## TASK TO COMPLETE
Can you extract, word for word, the part of the commission decision below that opens with the words containing "First, the employer" and closes with "to the union."?

## DOCUMENT SECTION
BEFORE THE PUBLIC EMPLOYMENT RELATIONS COMMISSION

 

 

PUBLIC SCHOOL EMPLOYEES OF

WASHINGTON,

 

Complainant,

 

vs.

 

WENATCHEE SCHOOL DISTRICT,

 

Respondent.

 

 

 

 

CASE 23450-U-10-5978

 

DECISION 11138-A - PECB

 

 

DECISION OF COMMISSION

 

 

 

 

Jason MacKay, Staff Attorney, for the union.

 

Dionne & Rorick, by Michael H. Rorick, Attorney at Law, for the employer.

 

 

On August 17, 2010, the Public School Employees of Washington (union) filed an unfair labor practice complaint against the Wenatchee School District (employer).  The union alleged that the employer refused to bargain by making a unilateral change to the methodology used to pay bargaining unit employees to perform auxiliary duties.  Examiner Lisa A. Hartrich conducted a hearing and found that the employer refused to bargain.  The employer now appeals that decision.[1]

 

On appeal the employer makes several arguments, none of which we find persuasive.  To address those arguments we incorporate the Examiner’s applicable legal standards, analysis and conclusions here as we see no reason to restate them. We will address certain arguments raised by the employer.

 

First, the employer argues that the union did not have standing to bring this unfair labor practice complaint.  To address that argument, we find it significant that: 1) classified LIT stipends have been included in the secretary/para/tech collective bargaining agreement for many years; 2) the employer has negotiated with the union over the Learning Improvement Team (LIT) stipends since at least 1997; 3) the employer has paid union members such stipends since at least 1997.  Also, we find it worth noting that the employer sent copies of the July 2010 stipend removal notification letters to the union.

 

Additionally, the idea that the employer believed it could stop paying stipends to members of the union’s bargaining unit based on how it interpreted another unit’s collective bargaining agreement is sorely misplaced.  Under the Public Employees’ Collective Bargaining Act, Chapter 41.56 RCW, a public employer has a duty to bargain with the exclusive bargaining representative of its employees.  The employer cannot unilaterally undo a decade of past practice, because its view of the law or the respective collective bargaining agreement is different from that of the union.    Collective bargaining is about communication.  Even when an employer disagrees with the union, that belief does not relieve it of its duty to bargain. 

 

We have reviewed the entire record and fully considered the arguments of the parties.  The Examiner correctly stated the legal standards.  We find substantial evidence supports the Examiner’s findings of fact, and the findings of fact support the conclusions of law.  We affirm the Examiner’s decision in its entirety.  We find that the employer committed a refusal to bargain unfair labor practice when it unilaterally stopped paying stipends to bargaining unit employees for participating on LIT teams.  The employer will reinstate the past practice of paying stipends to LIT employees.

## DATASET ROWS
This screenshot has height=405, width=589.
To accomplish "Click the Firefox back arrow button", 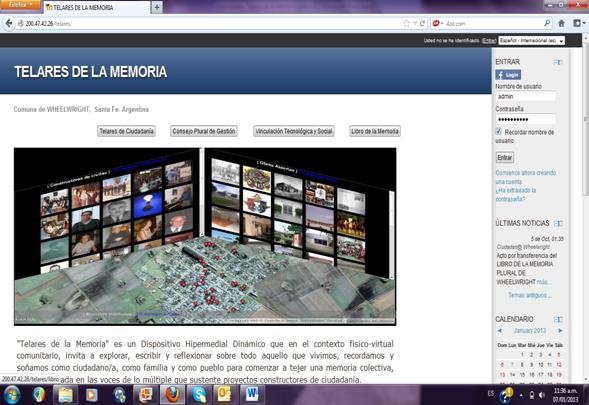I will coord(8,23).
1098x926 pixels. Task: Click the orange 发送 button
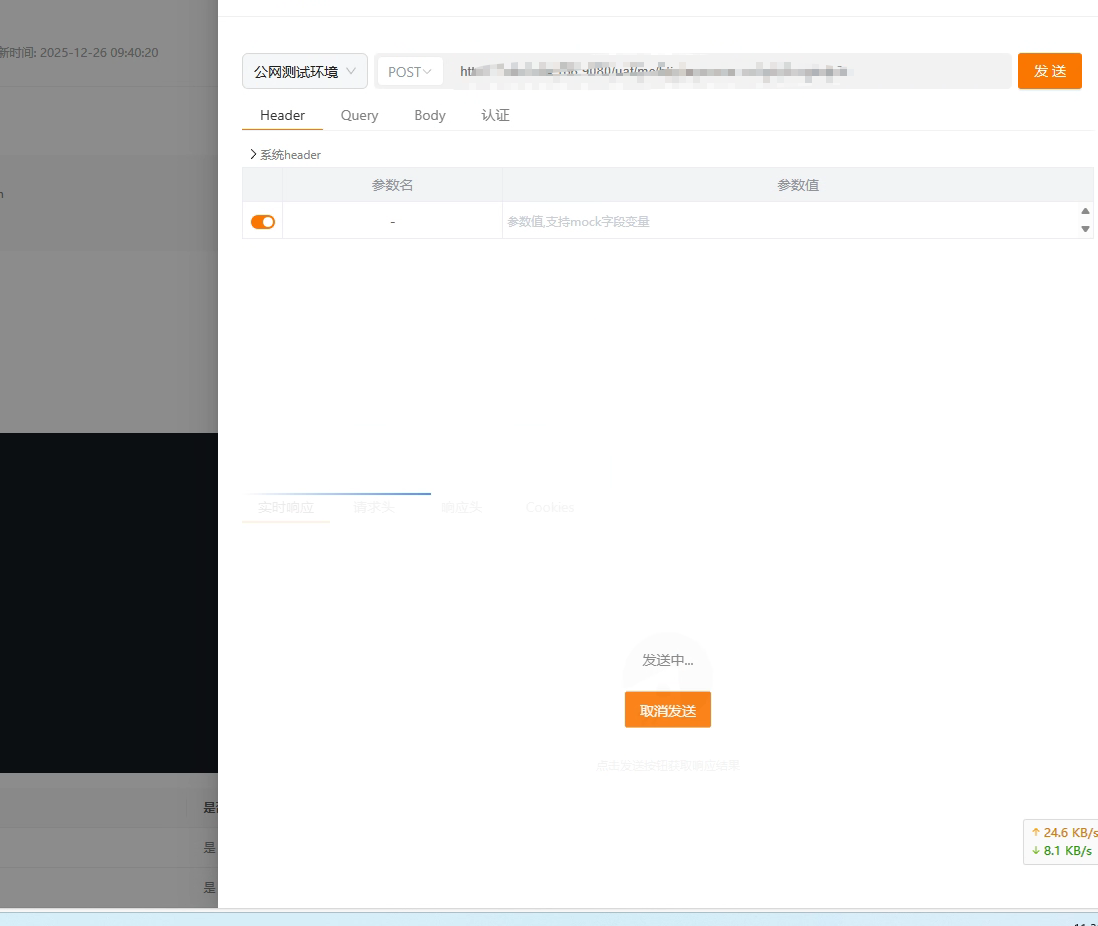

--

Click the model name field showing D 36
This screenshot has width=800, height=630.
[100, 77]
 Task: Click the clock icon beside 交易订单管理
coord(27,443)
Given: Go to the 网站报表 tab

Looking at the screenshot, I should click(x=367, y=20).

## SOLUTION TO THIS TASK
First, the employer argues that the union did not have standing to bring this unfair labor practice complaint.  To address that argument, we find it significant that: 1) classified LIT stipends have been included in the secretary/para/tech collective bargaining agreement for many years; 2) the employer has negotiated with the union over the Learning Improvement Team (LIT) stipends since at least 1997; 3) the employer has paid union members such stipends since at least 1997.  Also, we find it worth noting that the employer sent copies of the July 2010 stipend removal notification letters to the union.